Pull each line containing "Image" from the data.

MATERIAL FOR THIS EXERCISE below:

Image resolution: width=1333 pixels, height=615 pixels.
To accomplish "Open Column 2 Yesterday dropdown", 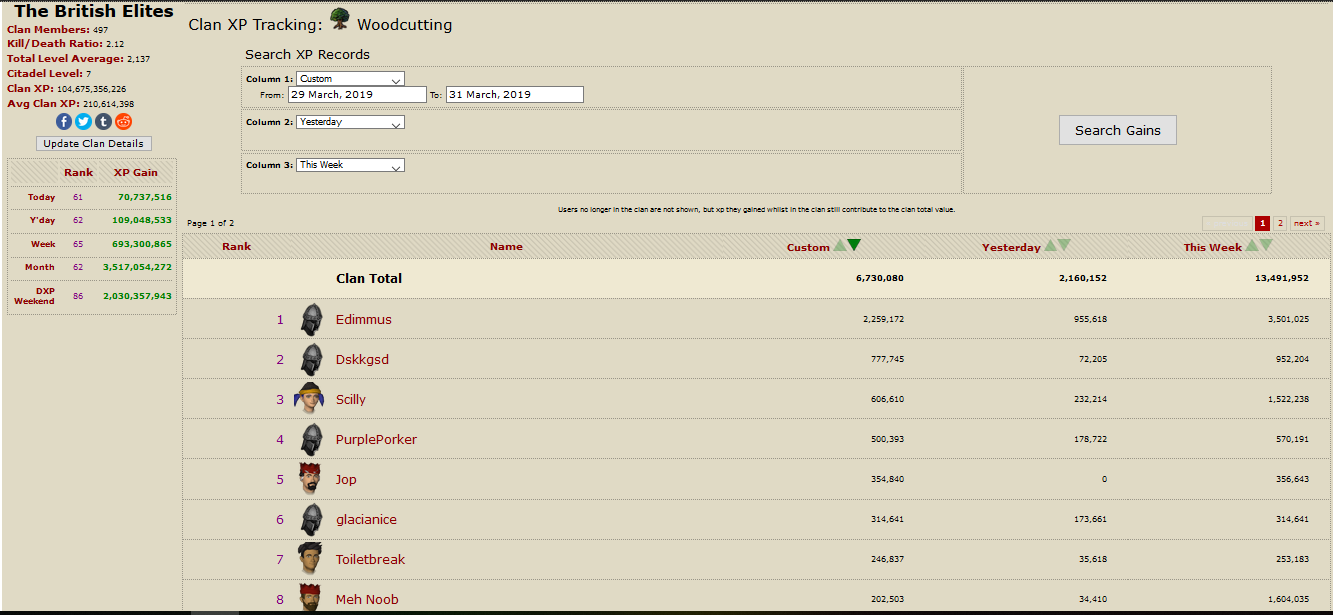I will coord(350,122).
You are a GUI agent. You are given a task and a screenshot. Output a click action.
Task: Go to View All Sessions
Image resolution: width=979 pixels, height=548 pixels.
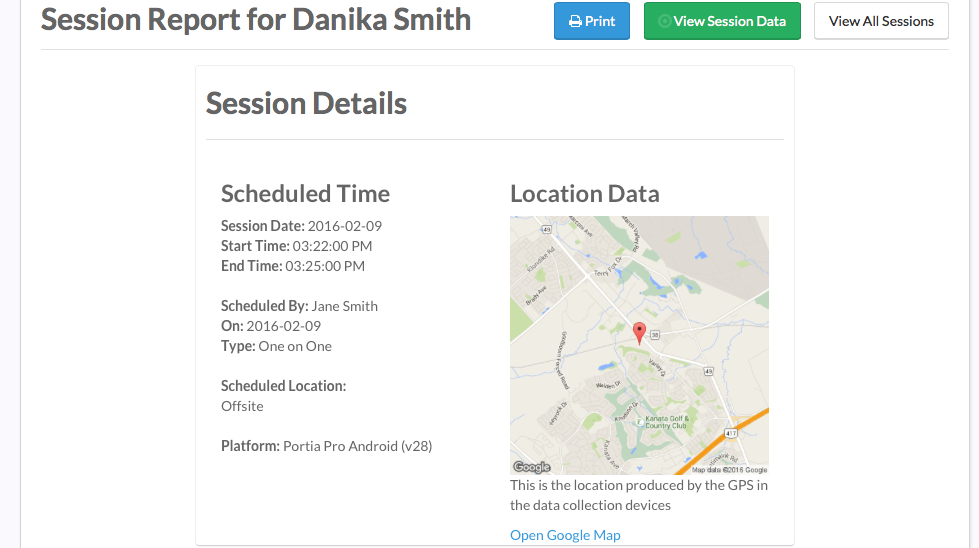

End of MATERIAL FOR THIS EXERCISE.

■ **SOLUTION**:
Image resolution: width=1333 pixels, height=615 pixels.
Image resolution: width=979 pixels, height=548 pixels.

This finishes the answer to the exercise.